Ana Moioli and Maria Müller in Abigail Duclos’s Blood Orange. Photo by Delia Dumont.

The Acton Off-Broadway Theatre Review: Abigail Duclos’s Blood Orange

by Acton

The new horror play Blood Orange (writer Abigail Duclos, director Vernice Miller) rolls out like a sleepover legend told by flashlight under your neighbor’s pilled polyester blanket: there once were some latchkey kids who started their own cult, worshipping a thing in the refrigerator. 

The two girls are perhaps 15 or 16 years old. Faye (Maria Müller) demands that Eden (Ana Moioli) punch her—hard. She says she wants a mark severe enough that her newly widowed, catatonic mother will notice her, but there’s a masochistic yearning to her voice, too. Deciding which part of her body would best suit a bruise, Faye displays herself for the bashful Eden. Dancing around the subject of just where exactly Eden should touch Faye, they speak with the halting, guarded tempo of teenagers barely able to keep their emotions in check. 
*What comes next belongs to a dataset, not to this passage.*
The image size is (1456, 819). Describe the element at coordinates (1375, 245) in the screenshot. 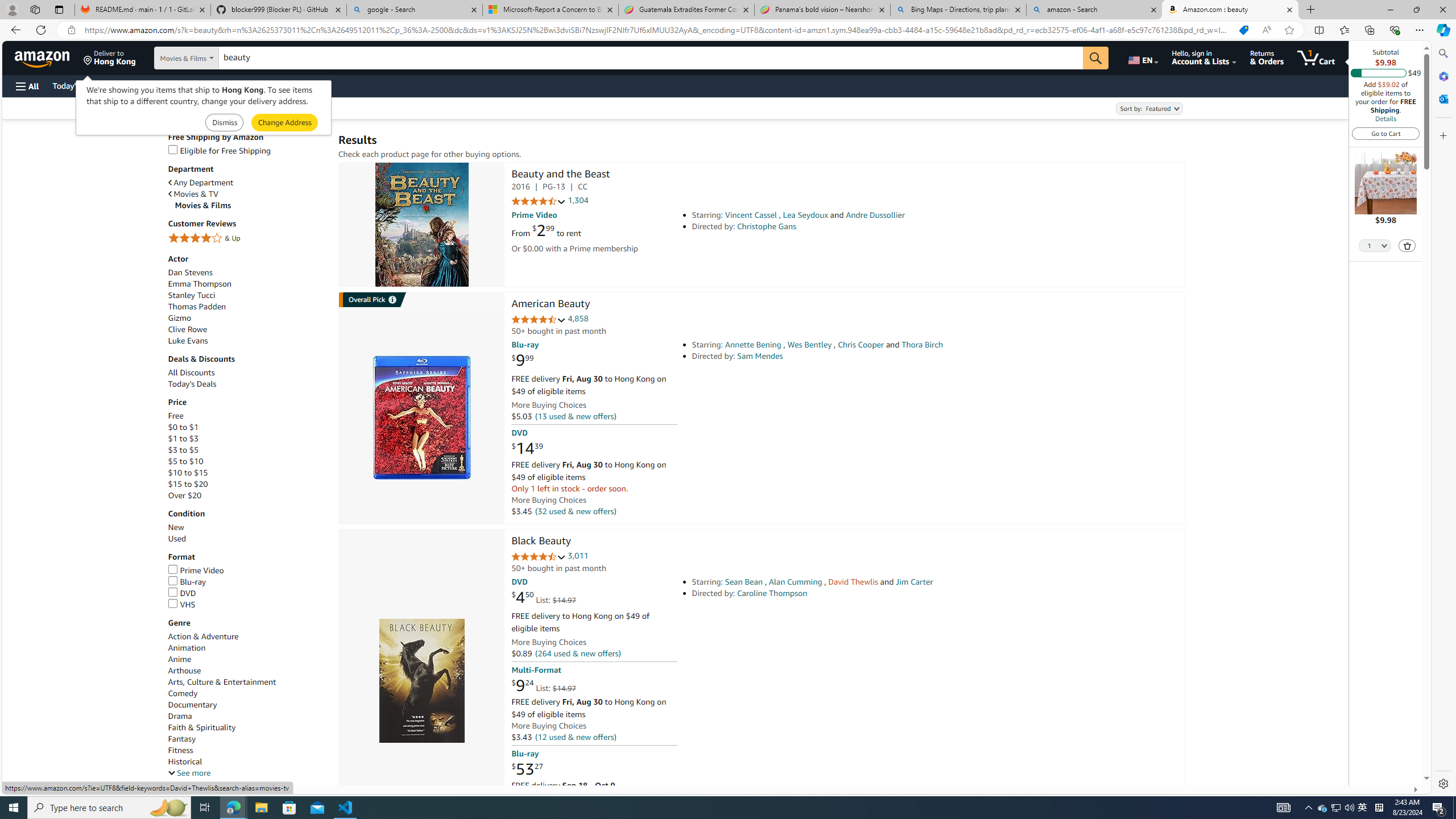

I see `'Quantity Selector'` at that location.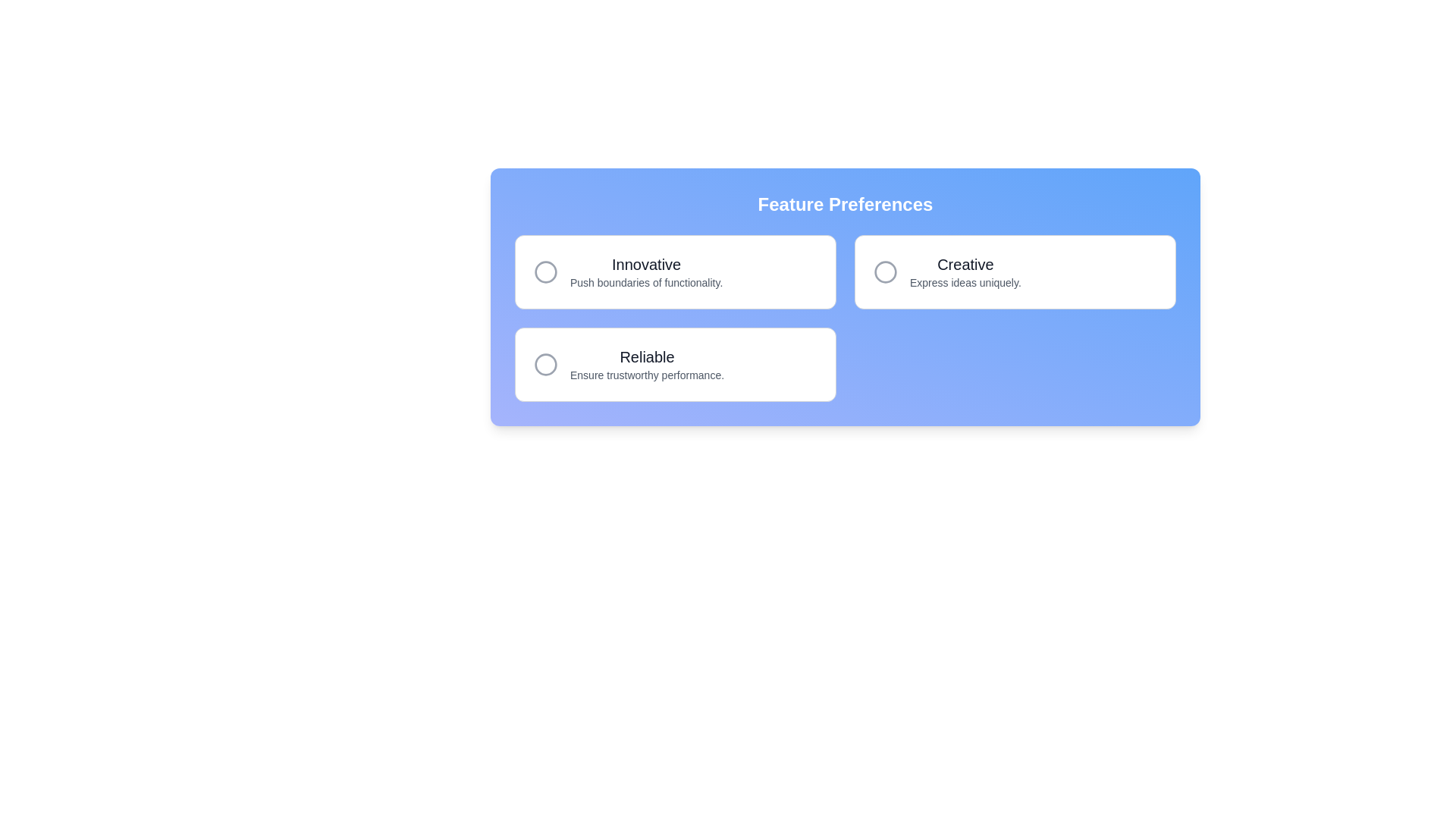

Ana Moioli and Maria Müller in Abigail Duclos’s Blood Orange. Photo by Delia Dumont.

Faye erupts with an unsexy announcement: she’s keeping a dead animal in a paper bag in the refrigerator, and it’s been giving her gifts. Eden takes the news in stride, the way a curious child might react to story hour, and Faye becomes an evangelist of the powers of the rotting thing to heal or hurt, if you just pray hard enough. Their mutual enthusiasm for the secret in the refrigerator builds into a frenzy of quasi-religious discovery and invention, and Faye improvises sacred rituals and ecstatic dances with deadly seriousness. Eventually, Faye intuits that the thing requires a sacrifice, and her (slightly) more mature friend Georgia (Giorgia Valenti) begins looking like a vulnerable candidate.
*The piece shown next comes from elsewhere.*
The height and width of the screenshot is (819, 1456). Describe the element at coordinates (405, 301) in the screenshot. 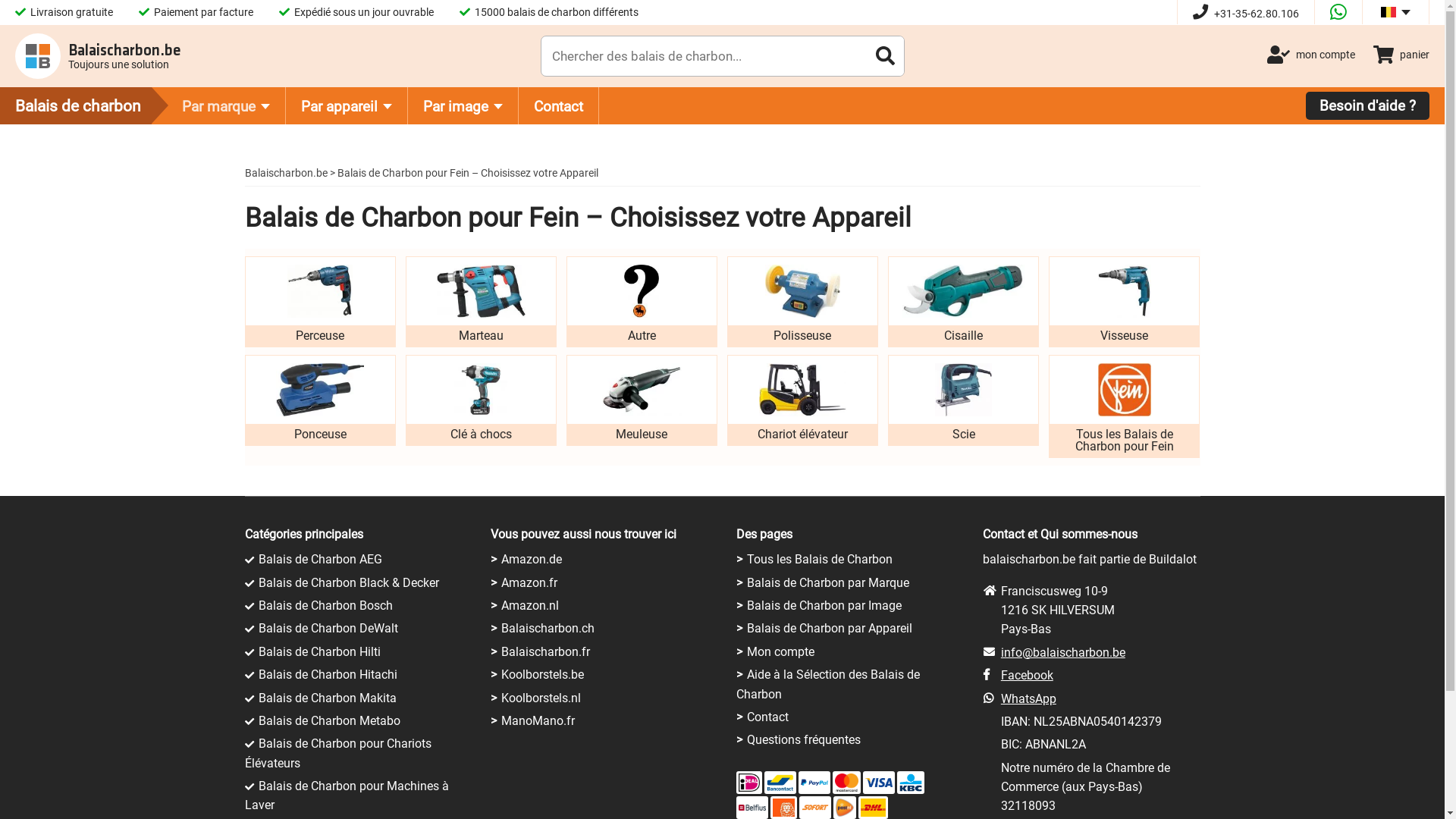

I see `'Marteau'` at that location.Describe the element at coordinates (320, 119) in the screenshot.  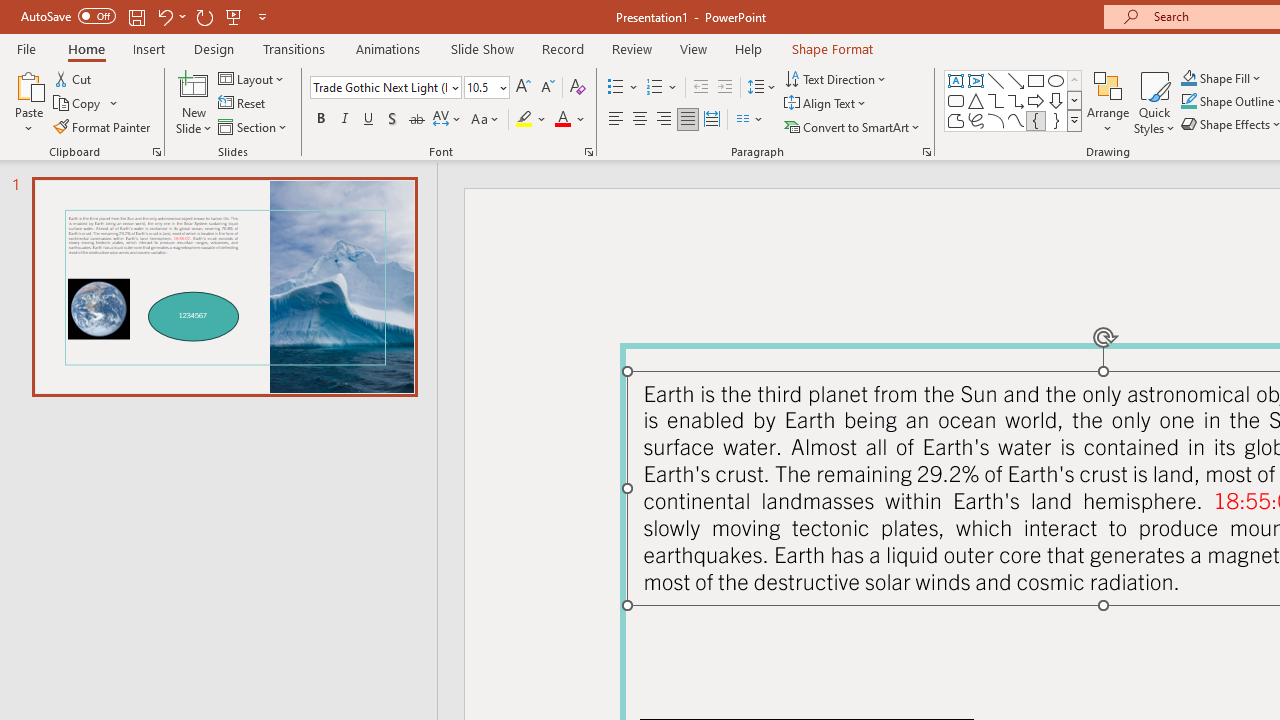
I see `'Bold'` at that location.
One of Blood Orange’s strengths is its depiction of the power of imagination in young adults straddling the line between stuffed animals and driver’s licenses, and Maria Müller, Ana Moioli, and Giorgia Valenti each create unique expressions of teen anxiety. Müller is as scary and unpredictable as Faye, the attention-craving cult leader. Moioli’s Eden is a daffy but unsettling creation who packs an excellent stage punch. Valenti plays a conventionally popular girl with an inchoate quality that makes us fear for her. And Doreen Oliver is startlingly effective as Faye’s much-discussed but little-seen mother, Mariah—her shock entrance elicited an actual shriek from the audience.

With its inward-looking, claustrophobic atmosphere, Blood Orange, now running at The Jeffrey & Paula Gural Theatre of A.R.T./New York, reminded me of a Creepypasta story or the movie “I Saw the TV Glow“. It meanders a bit, but casts an eerie, hazy spell, eventually building to a weird, whirligig ritual (choreographed by associate director Amelia Rose Estrada) and a satisfying, Grand Guignol climax.